◆ OBJECTIVE: Revise the data starting at the line with "385x257 pixels." and ending at the line with "Task: Enable fullscreen mode": write those lines out again, changing "search previous match icon" to "search next match icon" and leaving all else as it is.

◆ DATA FOR THIS EXERCISE:
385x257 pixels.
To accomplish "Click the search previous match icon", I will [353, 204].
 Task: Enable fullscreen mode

* * *

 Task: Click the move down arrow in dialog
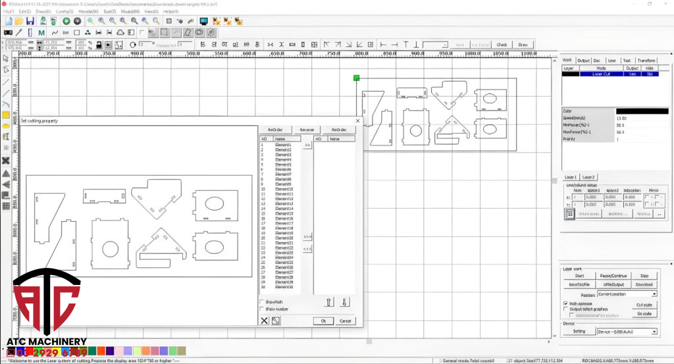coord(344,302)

◆ TASK RESULT:
385x257 pixels.
To accomplish "Click the search next match icon", I will [353, 204].
 Task: Enable fullscreen mode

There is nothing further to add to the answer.